#### [What needs to be done]
Give only the number of lines in these records that include "more".

#### [Saved data entries]

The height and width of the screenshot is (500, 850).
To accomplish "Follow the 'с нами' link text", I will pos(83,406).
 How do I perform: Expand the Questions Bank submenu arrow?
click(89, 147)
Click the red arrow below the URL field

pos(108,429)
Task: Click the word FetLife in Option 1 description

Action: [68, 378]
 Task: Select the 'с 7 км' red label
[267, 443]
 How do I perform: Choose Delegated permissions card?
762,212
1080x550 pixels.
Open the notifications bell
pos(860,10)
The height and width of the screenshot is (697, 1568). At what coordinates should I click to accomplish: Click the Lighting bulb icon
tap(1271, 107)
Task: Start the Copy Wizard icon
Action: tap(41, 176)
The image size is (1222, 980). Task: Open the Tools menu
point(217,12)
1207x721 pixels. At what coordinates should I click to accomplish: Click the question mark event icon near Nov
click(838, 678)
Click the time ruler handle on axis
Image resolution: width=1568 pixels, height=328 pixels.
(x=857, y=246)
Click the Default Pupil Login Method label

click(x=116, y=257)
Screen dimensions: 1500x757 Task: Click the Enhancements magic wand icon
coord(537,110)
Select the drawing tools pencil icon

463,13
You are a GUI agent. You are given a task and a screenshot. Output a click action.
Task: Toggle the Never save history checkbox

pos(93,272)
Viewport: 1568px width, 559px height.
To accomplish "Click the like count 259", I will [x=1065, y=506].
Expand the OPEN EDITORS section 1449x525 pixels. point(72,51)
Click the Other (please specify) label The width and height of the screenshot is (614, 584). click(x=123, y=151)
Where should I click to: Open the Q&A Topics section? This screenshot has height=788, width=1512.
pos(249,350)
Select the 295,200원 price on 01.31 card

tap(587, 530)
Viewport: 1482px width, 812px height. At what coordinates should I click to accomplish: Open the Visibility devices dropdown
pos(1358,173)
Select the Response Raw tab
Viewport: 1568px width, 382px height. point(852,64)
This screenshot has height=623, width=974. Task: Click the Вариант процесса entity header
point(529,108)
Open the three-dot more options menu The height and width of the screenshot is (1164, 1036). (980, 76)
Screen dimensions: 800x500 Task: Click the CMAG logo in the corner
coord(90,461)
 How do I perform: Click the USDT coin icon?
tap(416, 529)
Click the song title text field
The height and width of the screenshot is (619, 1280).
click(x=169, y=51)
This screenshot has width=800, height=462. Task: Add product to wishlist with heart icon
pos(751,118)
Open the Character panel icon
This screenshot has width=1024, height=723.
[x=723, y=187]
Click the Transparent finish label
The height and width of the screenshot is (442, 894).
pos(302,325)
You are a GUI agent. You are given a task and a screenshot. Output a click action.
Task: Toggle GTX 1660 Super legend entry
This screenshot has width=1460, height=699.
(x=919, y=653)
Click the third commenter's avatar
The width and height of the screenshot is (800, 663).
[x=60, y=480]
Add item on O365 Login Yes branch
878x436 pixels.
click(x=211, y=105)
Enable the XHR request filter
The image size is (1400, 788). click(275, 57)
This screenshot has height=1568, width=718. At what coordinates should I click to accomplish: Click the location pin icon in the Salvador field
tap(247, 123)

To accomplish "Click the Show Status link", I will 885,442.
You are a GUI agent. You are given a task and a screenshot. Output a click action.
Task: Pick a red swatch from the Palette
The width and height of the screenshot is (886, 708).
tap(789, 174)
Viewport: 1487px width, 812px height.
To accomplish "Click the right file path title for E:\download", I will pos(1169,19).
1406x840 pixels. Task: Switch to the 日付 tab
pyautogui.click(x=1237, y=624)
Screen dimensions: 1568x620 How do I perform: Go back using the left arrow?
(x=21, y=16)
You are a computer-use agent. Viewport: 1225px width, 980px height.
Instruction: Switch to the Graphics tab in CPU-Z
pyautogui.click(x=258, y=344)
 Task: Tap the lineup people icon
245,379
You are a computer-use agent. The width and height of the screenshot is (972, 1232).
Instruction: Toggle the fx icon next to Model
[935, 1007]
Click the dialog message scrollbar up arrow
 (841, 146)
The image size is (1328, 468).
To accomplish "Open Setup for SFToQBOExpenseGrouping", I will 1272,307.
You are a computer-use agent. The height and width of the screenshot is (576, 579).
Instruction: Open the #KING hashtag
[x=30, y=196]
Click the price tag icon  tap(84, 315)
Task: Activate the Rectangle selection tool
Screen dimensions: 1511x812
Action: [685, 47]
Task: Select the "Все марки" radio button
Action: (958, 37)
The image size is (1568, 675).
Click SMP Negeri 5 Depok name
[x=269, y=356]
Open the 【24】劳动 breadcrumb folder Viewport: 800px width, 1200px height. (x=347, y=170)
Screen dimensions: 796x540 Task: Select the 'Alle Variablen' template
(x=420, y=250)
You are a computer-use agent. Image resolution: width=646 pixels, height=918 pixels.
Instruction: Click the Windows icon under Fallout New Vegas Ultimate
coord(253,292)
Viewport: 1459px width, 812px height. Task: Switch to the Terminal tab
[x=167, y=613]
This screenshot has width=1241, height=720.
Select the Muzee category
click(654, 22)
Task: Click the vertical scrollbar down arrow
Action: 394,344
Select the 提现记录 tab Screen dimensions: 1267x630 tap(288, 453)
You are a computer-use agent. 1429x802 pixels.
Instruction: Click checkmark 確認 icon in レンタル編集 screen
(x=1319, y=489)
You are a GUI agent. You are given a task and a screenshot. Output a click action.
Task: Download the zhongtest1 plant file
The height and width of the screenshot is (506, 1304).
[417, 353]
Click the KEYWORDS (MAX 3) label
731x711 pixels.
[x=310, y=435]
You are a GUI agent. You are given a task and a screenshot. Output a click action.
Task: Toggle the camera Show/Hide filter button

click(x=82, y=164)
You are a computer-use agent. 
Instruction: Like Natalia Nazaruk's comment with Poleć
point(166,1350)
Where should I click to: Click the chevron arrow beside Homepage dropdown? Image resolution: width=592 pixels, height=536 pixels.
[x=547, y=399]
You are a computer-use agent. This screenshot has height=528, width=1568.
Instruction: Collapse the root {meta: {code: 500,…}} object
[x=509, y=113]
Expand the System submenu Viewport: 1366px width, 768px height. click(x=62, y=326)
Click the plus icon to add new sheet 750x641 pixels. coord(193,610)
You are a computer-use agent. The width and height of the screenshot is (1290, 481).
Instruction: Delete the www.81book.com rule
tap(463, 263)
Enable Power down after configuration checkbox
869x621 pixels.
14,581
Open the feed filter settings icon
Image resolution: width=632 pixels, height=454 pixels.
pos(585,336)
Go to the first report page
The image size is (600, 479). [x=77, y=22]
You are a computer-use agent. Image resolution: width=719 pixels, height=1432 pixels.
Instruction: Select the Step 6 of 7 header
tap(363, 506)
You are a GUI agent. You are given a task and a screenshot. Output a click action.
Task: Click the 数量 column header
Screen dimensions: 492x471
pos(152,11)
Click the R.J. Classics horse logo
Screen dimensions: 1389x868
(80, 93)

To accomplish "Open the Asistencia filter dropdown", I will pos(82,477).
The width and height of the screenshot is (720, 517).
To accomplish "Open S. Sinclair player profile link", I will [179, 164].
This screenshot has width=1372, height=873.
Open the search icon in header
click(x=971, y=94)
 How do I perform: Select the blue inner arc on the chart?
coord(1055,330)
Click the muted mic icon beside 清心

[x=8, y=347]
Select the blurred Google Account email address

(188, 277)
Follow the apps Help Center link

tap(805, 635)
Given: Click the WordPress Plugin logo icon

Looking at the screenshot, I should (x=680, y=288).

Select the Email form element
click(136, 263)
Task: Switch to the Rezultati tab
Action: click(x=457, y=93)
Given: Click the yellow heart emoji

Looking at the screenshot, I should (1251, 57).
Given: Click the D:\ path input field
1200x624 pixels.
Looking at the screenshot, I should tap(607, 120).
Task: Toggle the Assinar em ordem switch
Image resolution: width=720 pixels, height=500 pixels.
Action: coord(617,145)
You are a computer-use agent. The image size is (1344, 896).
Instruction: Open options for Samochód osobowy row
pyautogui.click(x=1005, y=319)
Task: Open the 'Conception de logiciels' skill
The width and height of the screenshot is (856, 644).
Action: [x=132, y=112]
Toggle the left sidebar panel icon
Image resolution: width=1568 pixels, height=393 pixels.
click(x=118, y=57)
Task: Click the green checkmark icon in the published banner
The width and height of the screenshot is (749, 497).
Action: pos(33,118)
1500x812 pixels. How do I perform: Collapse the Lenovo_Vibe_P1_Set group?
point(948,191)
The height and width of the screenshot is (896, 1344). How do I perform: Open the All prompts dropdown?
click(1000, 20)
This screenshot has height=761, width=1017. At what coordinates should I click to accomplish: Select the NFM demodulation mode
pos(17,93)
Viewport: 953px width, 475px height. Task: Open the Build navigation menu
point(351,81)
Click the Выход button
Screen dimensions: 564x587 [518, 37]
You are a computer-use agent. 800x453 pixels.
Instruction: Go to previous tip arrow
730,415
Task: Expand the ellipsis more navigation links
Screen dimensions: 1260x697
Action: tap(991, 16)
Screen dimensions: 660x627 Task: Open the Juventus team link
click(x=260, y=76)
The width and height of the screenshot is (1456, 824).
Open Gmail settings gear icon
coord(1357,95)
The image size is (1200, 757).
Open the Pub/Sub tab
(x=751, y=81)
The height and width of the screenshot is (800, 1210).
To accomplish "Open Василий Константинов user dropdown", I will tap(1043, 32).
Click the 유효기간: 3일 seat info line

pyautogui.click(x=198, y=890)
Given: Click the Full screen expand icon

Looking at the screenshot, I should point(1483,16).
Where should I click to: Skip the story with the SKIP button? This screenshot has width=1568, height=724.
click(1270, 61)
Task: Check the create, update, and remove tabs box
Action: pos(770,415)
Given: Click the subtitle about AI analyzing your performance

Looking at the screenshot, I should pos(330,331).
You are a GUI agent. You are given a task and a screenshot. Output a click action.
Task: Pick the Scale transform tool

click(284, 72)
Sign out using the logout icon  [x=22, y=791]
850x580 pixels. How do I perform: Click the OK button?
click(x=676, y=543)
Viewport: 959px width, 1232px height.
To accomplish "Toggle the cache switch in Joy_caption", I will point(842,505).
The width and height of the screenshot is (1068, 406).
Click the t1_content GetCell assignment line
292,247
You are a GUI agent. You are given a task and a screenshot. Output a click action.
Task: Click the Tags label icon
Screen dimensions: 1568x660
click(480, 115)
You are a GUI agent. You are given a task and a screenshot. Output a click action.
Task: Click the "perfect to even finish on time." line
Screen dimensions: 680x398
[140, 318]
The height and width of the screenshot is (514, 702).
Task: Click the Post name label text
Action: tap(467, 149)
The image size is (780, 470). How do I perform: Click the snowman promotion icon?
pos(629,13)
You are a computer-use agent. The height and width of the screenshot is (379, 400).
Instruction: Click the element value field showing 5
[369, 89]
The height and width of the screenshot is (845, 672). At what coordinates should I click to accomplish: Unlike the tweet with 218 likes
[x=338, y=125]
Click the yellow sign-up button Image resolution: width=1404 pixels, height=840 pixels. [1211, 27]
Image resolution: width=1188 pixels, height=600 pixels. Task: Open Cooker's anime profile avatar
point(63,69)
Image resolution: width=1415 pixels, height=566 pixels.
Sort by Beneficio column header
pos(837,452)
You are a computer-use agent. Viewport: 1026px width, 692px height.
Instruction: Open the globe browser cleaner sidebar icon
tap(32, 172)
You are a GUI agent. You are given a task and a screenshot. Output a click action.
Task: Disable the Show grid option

#### [Output of the exercise]
2